You signed in with another tab or window. Reload to refresh your session.You signed out in another tab or window. Reload to refresh your session.You switched accounts on another tab or window. Reload to refresh your session.Dismiss alert
Right now accessing individual items of str or bytes objects is not very efficient. One way to make this faster would be to support primitive types that allow direct access to item data via view objects. Fast access to individual bytes/str items is very useful in various libraries and low-level use cases, such as when writing parsers, decoders, etc.

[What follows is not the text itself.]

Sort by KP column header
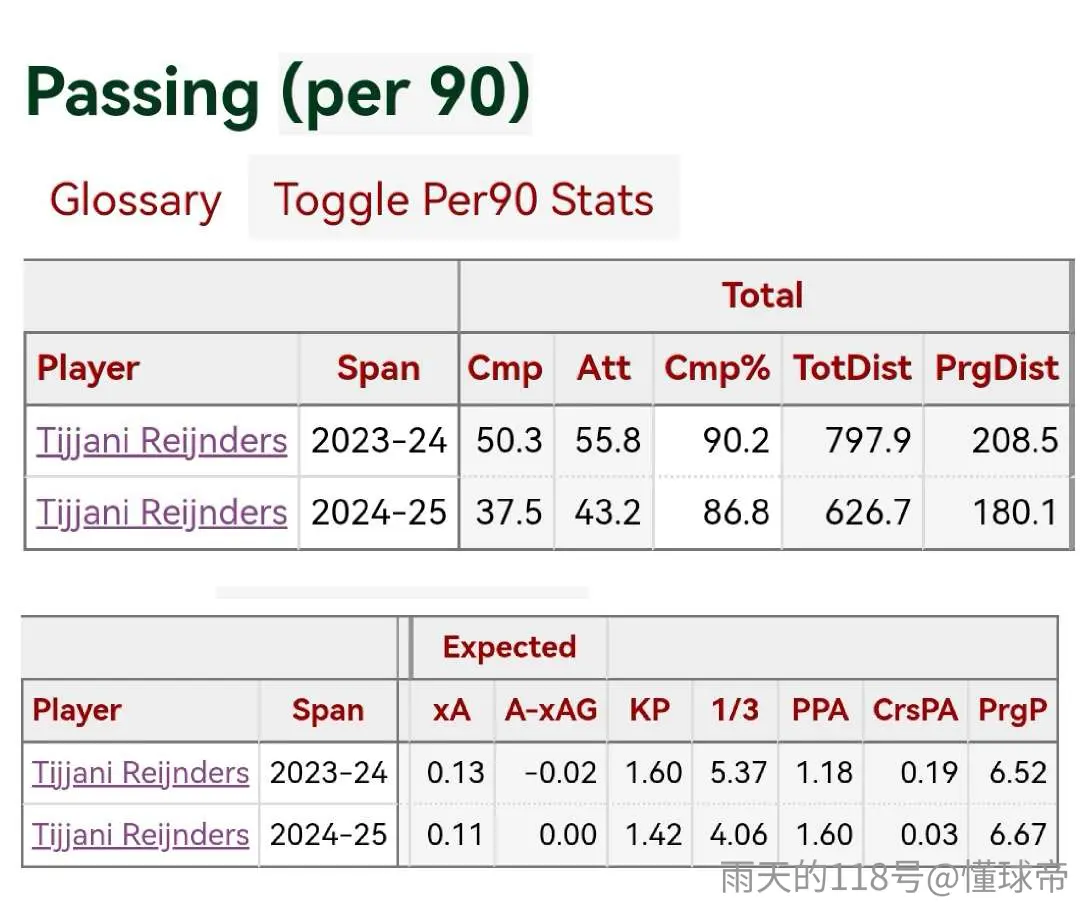 [x=650, y=710]
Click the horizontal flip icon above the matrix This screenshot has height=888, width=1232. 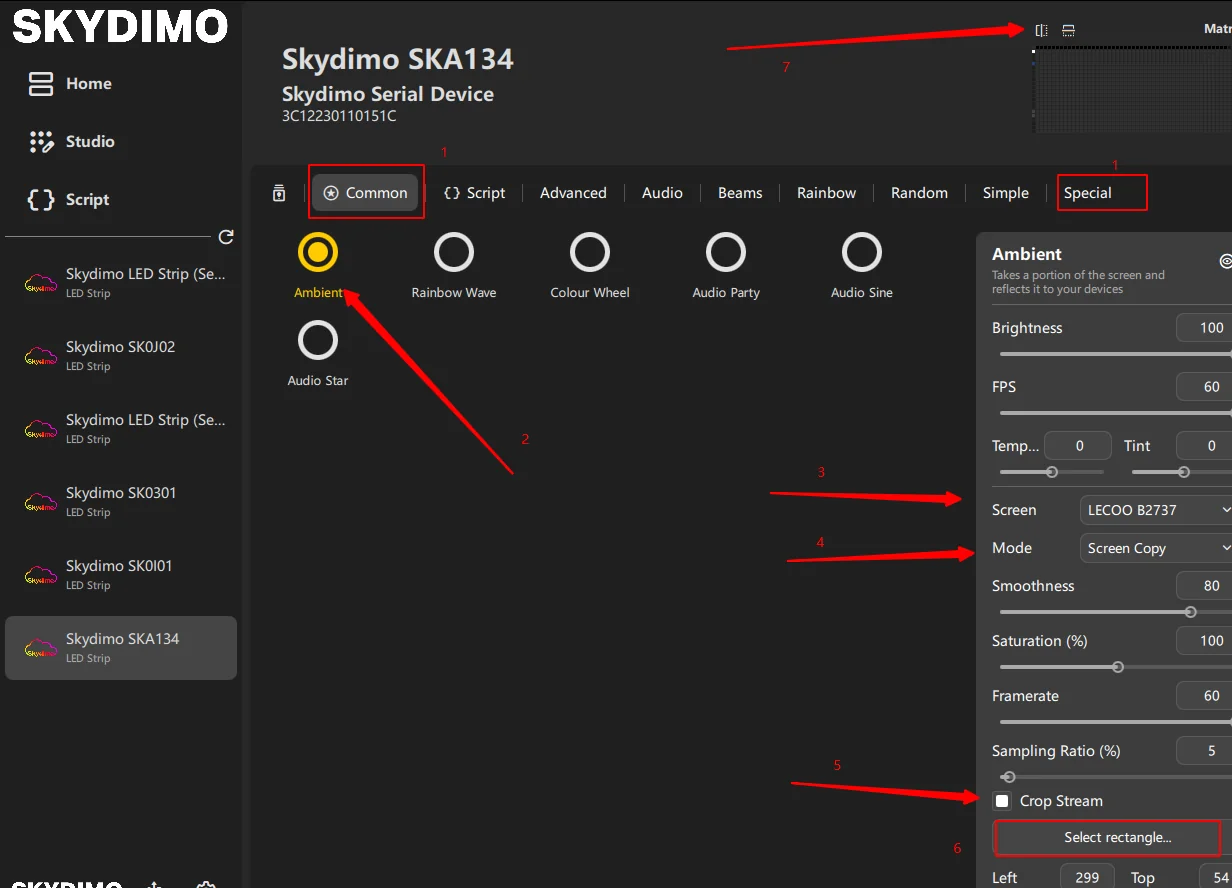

For example, BytesView could allow direct access to the data within a bytes object. It would act like a sequence of integers, and wouldn't support most bytes methods. We'd represent it as a stack-allocated, immutable value object with three attributes:
Pointer to the beginning of the data view (char *)
Length of data (size_t)
Object (PyObject *)
We'd also support slicing, which would return a smaller view, and wouldn't copy any data. It would be a very fast operation in compiled code.
This approach has some benefits over adding primitives to operate directly on bytes values:
Slicing would be constant-time (and very fast), unlike bytes slicing, which allocates a new object.
We can support subclasses of bytes and bytearray universally without slowing down the bytes case, which is the common case. We'd construct a temporary bytes object behind the scenes if the target is mutable.
All operations on BytesView can be fast, so performance will be more predictable compared to dealing with bytes objects directly, as the latter have many unoptimized methods.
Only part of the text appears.